— BEGIN —

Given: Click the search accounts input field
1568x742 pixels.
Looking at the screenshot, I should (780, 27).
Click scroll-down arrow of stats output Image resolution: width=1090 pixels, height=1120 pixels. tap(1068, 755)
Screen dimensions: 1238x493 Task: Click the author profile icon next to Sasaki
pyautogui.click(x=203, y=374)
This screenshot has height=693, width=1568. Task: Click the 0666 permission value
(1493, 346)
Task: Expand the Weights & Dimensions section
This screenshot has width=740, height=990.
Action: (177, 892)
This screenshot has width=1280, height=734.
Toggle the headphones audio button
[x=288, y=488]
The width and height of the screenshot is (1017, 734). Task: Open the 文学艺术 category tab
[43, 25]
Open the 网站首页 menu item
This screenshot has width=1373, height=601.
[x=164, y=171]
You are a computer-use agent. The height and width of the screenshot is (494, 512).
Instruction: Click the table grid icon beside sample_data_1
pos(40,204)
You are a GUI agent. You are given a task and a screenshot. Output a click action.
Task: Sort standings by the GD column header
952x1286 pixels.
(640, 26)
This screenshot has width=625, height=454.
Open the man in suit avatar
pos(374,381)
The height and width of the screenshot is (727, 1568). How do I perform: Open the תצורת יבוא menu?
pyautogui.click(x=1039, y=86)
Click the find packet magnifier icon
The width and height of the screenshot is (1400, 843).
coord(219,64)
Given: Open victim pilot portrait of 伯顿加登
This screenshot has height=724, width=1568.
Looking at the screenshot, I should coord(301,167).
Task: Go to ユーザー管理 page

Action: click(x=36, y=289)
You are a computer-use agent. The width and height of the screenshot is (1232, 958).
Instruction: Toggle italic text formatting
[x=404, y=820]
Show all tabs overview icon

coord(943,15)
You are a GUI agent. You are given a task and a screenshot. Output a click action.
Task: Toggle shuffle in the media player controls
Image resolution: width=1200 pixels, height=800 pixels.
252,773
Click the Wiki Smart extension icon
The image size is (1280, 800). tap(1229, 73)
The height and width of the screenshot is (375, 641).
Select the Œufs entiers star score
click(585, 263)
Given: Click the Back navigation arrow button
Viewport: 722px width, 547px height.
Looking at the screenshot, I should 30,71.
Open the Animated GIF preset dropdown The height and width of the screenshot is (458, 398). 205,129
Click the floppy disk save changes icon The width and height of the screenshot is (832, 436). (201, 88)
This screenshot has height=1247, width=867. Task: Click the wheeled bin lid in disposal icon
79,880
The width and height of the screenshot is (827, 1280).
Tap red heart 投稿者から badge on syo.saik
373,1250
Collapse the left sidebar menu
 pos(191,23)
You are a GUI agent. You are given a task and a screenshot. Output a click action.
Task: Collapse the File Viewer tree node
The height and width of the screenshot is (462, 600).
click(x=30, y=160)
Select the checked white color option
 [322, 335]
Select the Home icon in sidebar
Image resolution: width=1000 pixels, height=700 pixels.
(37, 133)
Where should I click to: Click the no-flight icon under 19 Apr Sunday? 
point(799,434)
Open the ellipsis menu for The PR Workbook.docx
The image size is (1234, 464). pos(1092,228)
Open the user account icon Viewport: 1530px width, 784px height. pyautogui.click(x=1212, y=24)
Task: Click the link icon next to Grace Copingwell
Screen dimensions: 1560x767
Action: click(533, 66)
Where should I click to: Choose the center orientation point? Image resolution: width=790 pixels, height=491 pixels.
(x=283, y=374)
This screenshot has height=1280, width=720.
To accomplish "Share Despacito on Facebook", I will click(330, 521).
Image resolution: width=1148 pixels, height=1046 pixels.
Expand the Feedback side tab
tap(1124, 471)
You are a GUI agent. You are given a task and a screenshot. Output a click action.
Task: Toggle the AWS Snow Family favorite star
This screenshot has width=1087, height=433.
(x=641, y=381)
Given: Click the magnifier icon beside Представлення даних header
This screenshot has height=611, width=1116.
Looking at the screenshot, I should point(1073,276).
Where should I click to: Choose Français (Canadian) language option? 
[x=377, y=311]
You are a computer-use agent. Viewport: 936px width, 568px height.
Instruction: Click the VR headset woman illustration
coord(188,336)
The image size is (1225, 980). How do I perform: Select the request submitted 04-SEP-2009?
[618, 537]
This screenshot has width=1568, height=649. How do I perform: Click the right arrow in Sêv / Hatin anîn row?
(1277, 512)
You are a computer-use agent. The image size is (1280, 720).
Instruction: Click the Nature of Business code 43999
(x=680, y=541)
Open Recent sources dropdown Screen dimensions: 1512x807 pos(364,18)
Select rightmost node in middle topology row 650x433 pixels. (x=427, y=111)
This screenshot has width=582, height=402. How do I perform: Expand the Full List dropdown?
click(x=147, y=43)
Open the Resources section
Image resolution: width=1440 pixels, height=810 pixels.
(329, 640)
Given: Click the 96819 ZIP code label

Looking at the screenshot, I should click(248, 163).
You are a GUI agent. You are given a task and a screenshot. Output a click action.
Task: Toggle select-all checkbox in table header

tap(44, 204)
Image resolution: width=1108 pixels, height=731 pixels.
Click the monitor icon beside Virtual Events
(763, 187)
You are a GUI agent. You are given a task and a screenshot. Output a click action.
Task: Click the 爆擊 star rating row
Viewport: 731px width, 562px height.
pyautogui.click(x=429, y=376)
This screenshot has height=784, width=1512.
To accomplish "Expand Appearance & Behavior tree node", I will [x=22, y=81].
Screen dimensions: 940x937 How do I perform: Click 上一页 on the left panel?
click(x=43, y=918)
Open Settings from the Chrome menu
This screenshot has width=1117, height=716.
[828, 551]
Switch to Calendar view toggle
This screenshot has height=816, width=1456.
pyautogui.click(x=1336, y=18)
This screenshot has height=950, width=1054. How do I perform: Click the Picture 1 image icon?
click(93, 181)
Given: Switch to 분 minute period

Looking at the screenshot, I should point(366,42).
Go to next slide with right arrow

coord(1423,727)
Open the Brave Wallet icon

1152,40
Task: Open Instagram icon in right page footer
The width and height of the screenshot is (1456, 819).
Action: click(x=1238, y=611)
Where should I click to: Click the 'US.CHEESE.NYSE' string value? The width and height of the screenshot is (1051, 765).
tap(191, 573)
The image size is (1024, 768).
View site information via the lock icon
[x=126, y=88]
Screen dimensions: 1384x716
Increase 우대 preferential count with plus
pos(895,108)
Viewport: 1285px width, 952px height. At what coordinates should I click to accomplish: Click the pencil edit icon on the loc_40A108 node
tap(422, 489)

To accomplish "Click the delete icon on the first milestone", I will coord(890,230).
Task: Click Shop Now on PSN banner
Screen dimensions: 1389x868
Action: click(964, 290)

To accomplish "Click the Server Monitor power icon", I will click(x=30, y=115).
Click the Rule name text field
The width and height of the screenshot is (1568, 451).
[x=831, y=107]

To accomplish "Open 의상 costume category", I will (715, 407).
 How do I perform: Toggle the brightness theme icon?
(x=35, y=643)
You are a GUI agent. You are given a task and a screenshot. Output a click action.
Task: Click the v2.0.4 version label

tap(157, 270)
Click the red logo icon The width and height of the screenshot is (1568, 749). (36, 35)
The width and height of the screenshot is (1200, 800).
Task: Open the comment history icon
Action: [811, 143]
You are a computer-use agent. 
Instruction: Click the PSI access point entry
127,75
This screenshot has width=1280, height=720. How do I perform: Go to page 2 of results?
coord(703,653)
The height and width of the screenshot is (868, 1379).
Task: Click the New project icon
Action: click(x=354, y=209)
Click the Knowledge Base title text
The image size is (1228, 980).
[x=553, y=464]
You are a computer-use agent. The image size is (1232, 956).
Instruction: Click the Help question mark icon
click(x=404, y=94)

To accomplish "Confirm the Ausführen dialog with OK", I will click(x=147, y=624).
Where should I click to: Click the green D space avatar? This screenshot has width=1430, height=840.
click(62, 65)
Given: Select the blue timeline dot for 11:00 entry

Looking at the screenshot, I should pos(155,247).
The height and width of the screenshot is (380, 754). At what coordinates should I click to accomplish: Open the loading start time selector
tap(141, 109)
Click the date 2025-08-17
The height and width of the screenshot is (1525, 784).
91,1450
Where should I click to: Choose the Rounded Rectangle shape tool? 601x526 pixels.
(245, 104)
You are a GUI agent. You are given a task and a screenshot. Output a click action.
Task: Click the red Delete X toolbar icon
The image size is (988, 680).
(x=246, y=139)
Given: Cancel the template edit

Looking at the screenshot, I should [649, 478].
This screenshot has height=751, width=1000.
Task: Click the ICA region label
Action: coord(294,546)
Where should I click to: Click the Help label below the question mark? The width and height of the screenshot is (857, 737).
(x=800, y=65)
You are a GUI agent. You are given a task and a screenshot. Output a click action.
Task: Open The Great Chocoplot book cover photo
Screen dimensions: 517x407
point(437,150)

— END —

Rewrite the data starting at the line that contains "Where should I click to: Choose the Rounded" and ending at the line that contains "(x=246, y=139)", changing "Rounded Rectangle" to "Ellipse" and keeping everything else the same.

**Completed task**:
Where should I click to: Choose the Ellipse shape tool? 601x526 pixels.
(245, 104)
You are a GUI agent. You are given a task and a screenshot. Output a click action.
Task: Click the red Delete X toolbar icon
The image size is (988, 680).
(x=246, y=139)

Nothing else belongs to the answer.